==== Information supplied ====
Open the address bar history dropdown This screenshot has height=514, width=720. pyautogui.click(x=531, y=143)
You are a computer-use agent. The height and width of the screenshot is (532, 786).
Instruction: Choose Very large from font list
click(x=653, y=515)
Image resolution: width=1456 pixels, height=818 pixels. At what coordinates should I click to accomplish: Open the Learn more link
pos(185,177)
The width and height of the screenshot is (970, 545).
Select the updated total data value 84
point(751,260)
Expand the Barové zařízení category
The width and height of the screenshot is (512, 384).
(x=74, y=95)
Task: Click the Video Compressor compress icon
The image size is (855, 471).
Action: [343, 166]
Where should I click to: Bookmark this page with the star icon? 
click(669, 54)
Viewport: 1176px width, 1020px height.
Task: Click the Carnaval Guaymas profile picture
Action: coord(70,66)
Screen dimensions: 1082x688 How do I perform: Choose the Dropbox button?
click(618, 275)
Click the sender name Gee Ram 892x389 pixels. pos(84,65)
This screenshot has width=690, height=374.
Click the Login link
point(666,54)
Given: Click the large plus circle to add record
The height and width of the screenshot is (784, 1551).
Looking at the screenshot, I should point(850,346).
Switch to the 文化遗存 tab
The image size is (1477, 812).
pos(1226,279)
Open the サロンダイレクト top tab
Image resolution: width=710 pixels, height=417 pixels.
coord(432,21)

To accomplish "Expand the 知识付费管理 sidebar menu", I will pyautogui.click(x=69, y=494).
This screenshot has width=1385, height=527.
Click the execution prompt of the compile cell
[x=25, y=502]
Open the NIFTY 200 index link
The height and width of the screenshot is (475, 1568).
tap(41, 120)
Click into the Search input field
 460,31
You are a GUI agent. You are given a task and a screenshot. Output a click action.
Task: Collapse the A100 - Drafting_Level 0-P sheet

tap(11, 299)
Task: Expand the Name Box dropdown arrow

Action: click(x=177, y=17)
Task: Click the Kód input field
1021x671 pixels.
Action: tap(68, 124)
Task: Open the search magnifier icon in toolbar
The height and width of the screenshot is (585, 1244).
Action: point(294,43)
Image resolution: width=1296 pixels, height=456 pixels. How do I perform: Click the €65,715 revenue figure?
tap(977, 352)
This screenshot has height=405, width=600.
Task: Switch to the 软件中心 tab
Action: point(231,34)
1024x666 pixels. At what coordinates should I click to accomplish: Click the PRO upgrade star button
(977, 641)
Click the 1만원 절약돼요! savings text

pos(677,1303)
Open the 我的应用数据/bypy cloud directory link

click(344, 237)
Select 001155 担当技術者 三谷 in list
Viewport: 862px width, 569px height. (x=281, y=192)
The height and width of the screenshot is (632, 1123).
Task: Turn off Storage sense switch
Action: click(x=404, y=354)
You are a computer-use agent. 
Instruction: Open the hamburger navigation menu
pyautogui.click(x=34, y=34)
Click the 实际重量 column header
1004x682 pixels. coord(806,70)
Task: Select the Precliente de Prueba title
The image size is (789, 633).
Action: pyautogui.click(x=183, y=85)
====
Return the full material exactly.

Open the address bar history dropdown This screenshot has height=514, width=720. pyautogui.click(x=531, y=143)
You are a computer-use agent. The height and width of the screenshot is (532, 786).
Instruction: Choose Very large from font list
click(x=653, y=515)
Image resolution: width=1456 pixels, height=818 pixels. At what coordinates should I click to accomplish: Open the Learn more link
pos(185,177)
The width and height of the screenshot is (970, 545).
Select the updated total data value 84
point(751,260)
Expand the Barové zařízení category
The width and height of the screenshot is (512, 384).
(x=74, y=95)
Task: Click the Video Compressor compress icon
The image size is (855, 471).
Action: [343, 166]
Where should I click to: Bookmark this page with the star icon? 
click(669, 54)
Viewport: 1176px width, 1020px height.
Task: Click the Carnaval Guaymas profile picture
Action: coord(70,66)
Screen dimensions: 1082x688 How do I perform: Choose the Dropbox button?
click(618, 275)
Click the sender name Gee Ram 892x389 pixels. pos(84,65)
This screenshot has width=690, height=374.
Click the Login link
point(666,54)
Given: Click the large plus circle to add record
The height and width of the screenshot is (784, 1551).
Looking at the screenshot, I should point(850,346).
Switch to the 文化遗存 tab
The image size is (1477, 812).
pos(1226,279)
Open the サロンダイレクト top tab
Image resolution: width=710 pixels, height=417 pixels.
coord(432,21)

To accomplish "Expand the 知识付费管理 sidebar menu", I will pyautogui.click(x=69, y=494).
This screenshot has width=1385, height=527.
Click the execution prompt of the compile cell
[x=25, y=502]
Open the NIFTY 200 index link
The height and width of the screenshot is (475, 1568).
tap(41, 120)
Click into the Search input field
 460,31
You are a GUI agent. You are given a task and a screenshot. Output a click action.
Task: Collapse the A100 - Drafting_Level 0-P sheet

tap(11, 299)
Task: Expand the Name Box dropdown arrow

Action: click(x=177, y=17)
Task: Click the Kód input field
1021x671 pixels.
Action: tap(68, 124)
Task: Open the search magnifier icon in toolbar
The height and width of the screenshot is (585, 1244).
Action: point(294,43)
Image resolution: width=1296 pixels, height=456 pixels. How do I perform: Click the €65,715 revenue figure?
tap(977, 352)
This screenshot has height=405, width=600.
Task: Switch to the 软件中心 tab
Action: point(231,34)
1024x666 pixels. At what coordinates should I click to accomplish: Click the PRO upgrade star button
(977, 641)
Click the 1만원 절약돼요! savings text

pos(677,1303)
Open the 我的应用数据/bypy cloud directory link

click(344, 237)
Select 001155 担当技術者 三谷 in list
Viewport: 862px width, 569px height. (x=281, y=192)
The height and width of the screenshot is (632, 1123).
Task: Turn off Storage sense switch
Action: click(x=404, y=354)
You are a computer-use agent. 
Instruction: Open the hamburger navigation menu
pyautogui.click(x=34, y=34)
Click the 实际重量 column header
1004x682 pixels. coord(806,70)
Task: Select the Precliente de Prueba title
The image size is (789, 633).
Action: pyautogui.click(x=183, y=85)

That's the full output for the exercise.